A Thinking Reed

"Man is but a reed, the most feeble thing in nature, but he is a thinking reed" – Blaise Pascal

Of Palin and poultry

I’m with Jim Henley – there’s nothing particularly disturbing about this Sarah Palin interview at a turkey farm (well, except insofar as Sarah Palin is inherently disturbing). Where exactly do people think Thanksgiving turkeys come from?

Jim’s also right that the farm where the interview takes place is, by all appearances, far more humane than, say, this.

I did find it grimly amusing how the MSNBC anchor introduced the clip by saying that the video had been “sanitized” as much as possible, but that parents might want to have kids leave the room, etc. If animal slaughter is so unspeakably horrible, maybe there’s something, y’know, wrong with it? At the very least, isn’t there a problem if you think that our food production process is so awful that it needs to be shielded from public view?

5 responses to “Of Palin and poultry”

  1. You are right on here, Lee. If people can’t stand to see meat in its “original” packaging, maybe they shouldn’t eat it.

    I wrote something back in seminary about how our culture has been alienated from death by the factory farming system, and that if people were going to expect an animal to be food, maybe it is high time they start killing it themselves from their own stock.

  2. I think the same way about the death penalty . . . (A Painless Death Penalty?.

  3. I chalked this one up to (sub)urban silliness. I note that it was a real farm and folks were killing the turkeys the old-fashioned way–with an axe.

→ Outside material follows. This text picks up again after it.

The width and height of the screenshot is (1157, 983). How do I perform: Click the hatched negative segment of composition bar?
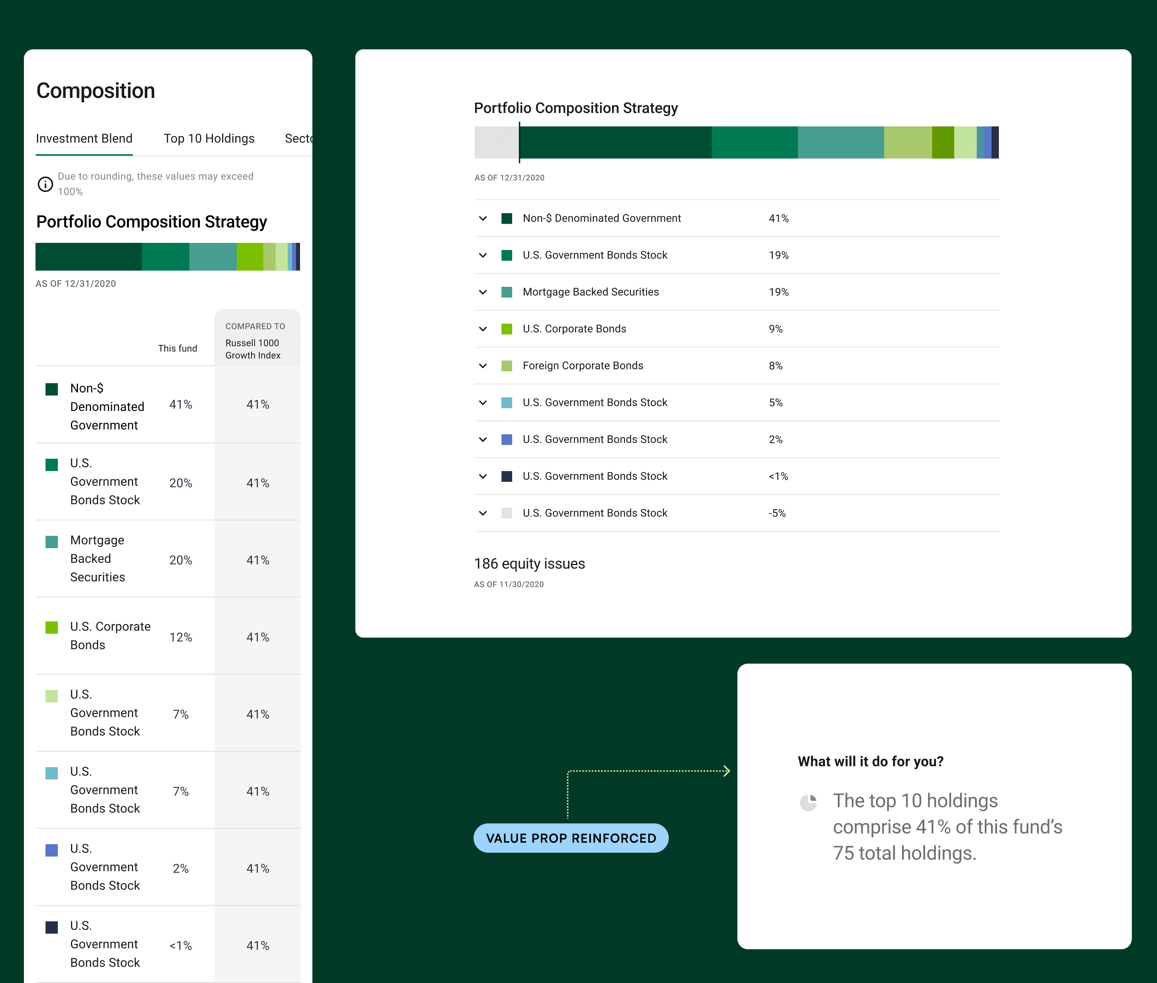(x=496, y=143)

  4. I don’t think this is a fair assessment of how people feel about slaughtering animals. Eating meat does require a bit of selective cognizance. Things have changed since human beings lived in tribal villages and had to hunt down and kill their food. I would guess that a lot of people would give up steak if they ever visited a slaughterhouse and actually saw hundreds of steers being killed as if they were nothing more than inanimate objects. It is disturbing. I used to work summers on my grandparents ranch in Nevada and saw everything there. We had cattle, pigs, horses, chickens, sheep and anything else a ranch could possibly have. I saw pigs, chickens, steers and sheep slaughtered every summer and always found it to be upsetting. And I don’t think my sensibilities are all that different from the majority of people who eat meat in this country. If you’re a politician who has aspirations for national office, the very last thing you would want to do is appear callous or indifferent toward this sensibility. That’s part of being an intelligent, thoughtful politician. Palin wasn’t smart enough to understand that trying to “add a little levity” to a scene of turkeys being bled out right behind her was an idiotic thing to do. That interview typified her total lack of self-awareness and common sense judgment. People know where Thanksgiving turkeys come from, but very few want to be reminded as they sit down to dinner that their meal was alive and breathing just a few days earlier. To top things off, Palin said at the end of this remarkable interview that the turkey she had just “pardoned” was going to be her family’s Thanksgiving dinner. This is a person who is not up to holding high office, and it just proves that a high school cheerleader has all the brains that are necessary to be governor of Alaska.

  5. Well, you’ll get no argument from me that Sarah Palin should be kept as far from national political office as possible.

    Still, I don’t think there’s much virtue in denying what happens when animals are killed for food. We ought to be aware of what it is we support. Chris’s analogy to the death penalty is instructive here, I think.